Машинист начинал уже терять терпение, опасаясь, что опоздает на поезд, отходивший из Руана в пять часов. Он окинул взглядом Рубо, и ему показалось, что прежде он никогда не замечал этого человека. Он удивился, что Рубо оказался таким приземистым и коренастым, что у него такой своеобразный профиль, который Жак где-то когда-то видел, быть может, в сновидении.
— Нет, — проговорил он вполголоса, — ничуть не больше, почти такого же роста.
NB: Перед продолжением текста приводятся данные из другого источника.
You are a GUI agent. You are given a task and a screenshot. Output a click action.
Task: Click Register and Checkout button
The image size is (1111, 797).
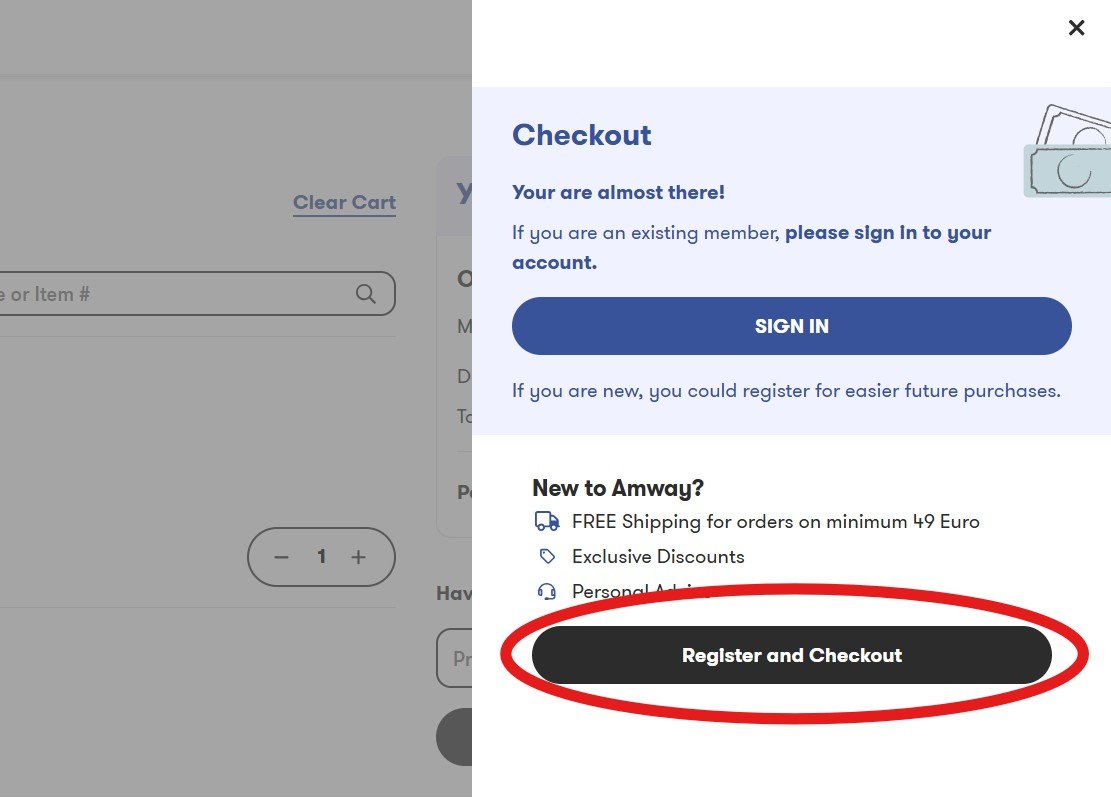coord(791,655)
Рубо энергично протестовал:
— Ну как же не больше? По крайней мере на голову выше меня…
Жак пристально смотрел на него; под этим взглядом, в котором можно было прочесть возрастающее удивление, Рубо ежился, как будто старался уйти от сходства с самим собою. А жена его, похолодев от ужаса, следила за скрытой внутренней работой памяти, отражавшейся на лице молодого человека. Очевидно, самого Жака сперва удивило некоторое сходство между мелькнувшим у него перед глазами убийцей и Рубо. Затем внезапно у него возникла полная уверенность в тождественмости Рубо с этим убийцей. Вместе с тем он припоминал слухи, которые ходили уже на этот счет. Он был крайне взволнован своим открытием и стоял в полнейшей растерянности. По выражению его лица нельзя было узнать, каким именно образом он поступит, да и сам он, по-видимому, этого не знал. Ему стоило сказать одно слово, чтобы вконец погубить и самого Рубо и Северину. Глаза Рубо встретились с глазами машиниста, они обменялись глубоким, проникшим в душу взглядом. Наступило минутное молчание.